As in '58, the Yankees came back from a presumably insurmountable deficit, winning all three games in Atlanta, then beating the defending world champions 3-2 in Yankee Stadium Saturday night. This Series had all the elements of a true Fall Classic. There was the unlikely hero off the bench: Yankee pinch hitter Jim Leyritz clubbing a three-run homer off Mark Wohlers to tie the score in the eighth inning of Game 4. There was the unlikely goat: sure-handed Atlanta center fielder Marquis Grissom dropping a fly ball to set up the only run of Game 5. There were the nightly chess matches in Atlanta between Torre and Braves skipper Bobby Cox, each ending in mate for Torre. There was drama on the field--the pitcher's duel between probable Cy Young Award winners Andy Pettitte and John Smoltz--and off the field--Frank Torre getting a new heart on the off day before Game 6. There was the quiet goodbye to Atlanta-Fulton County Stadium, a ballpark distinguished not by architecture but by its history of great post-season games. The Series also put the World in World Series, presenting Atlanta's 19-year-old outfielder, Andruw Jones, from Curacao and New York's reliever, Graeme Lloyd, from Australia. "I hesitate to say it because the word is so often overused," said Lloyd, "but this Series has been amazing. Quite amazing."

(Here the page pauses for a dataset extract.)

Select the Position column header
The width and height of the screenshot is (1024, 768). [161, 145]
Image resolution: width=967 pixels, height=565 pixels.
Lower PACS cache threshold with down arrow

Pick a moment, any moment, to remember: Jones' second home run in Game 1, Torre's heart-to-heart talk with David Cone in Game 3, Steve Avery's 3-2 pitch to Wade Boggs with the bases loaded in the 10th inning of Game 4, the rope by Luis Polonia that froze an entire nation with two outs in the bottom of the ninth of Game 5--and the wall-banging celebration of Paul O'Neill after he caught the ball at the last instant. Best of all, there was the just reward for Torre after 37 years in baseball. In order to win his first World Series, the 56-year-old native New Yorker did something truly extraordinary--he gave the Yankees back their identity. They are no longer George Steinbrenner's team, though he still owns them. They now belong to Pettitte and Joe Girardi and Bernie Williams, the way the Yankees once belonged to Whitey Ford and Yogi Berra and Mickey Mantle. Actually, Steinbrenner no longer has to move Yankee Stadium. Torre and his team have already done it.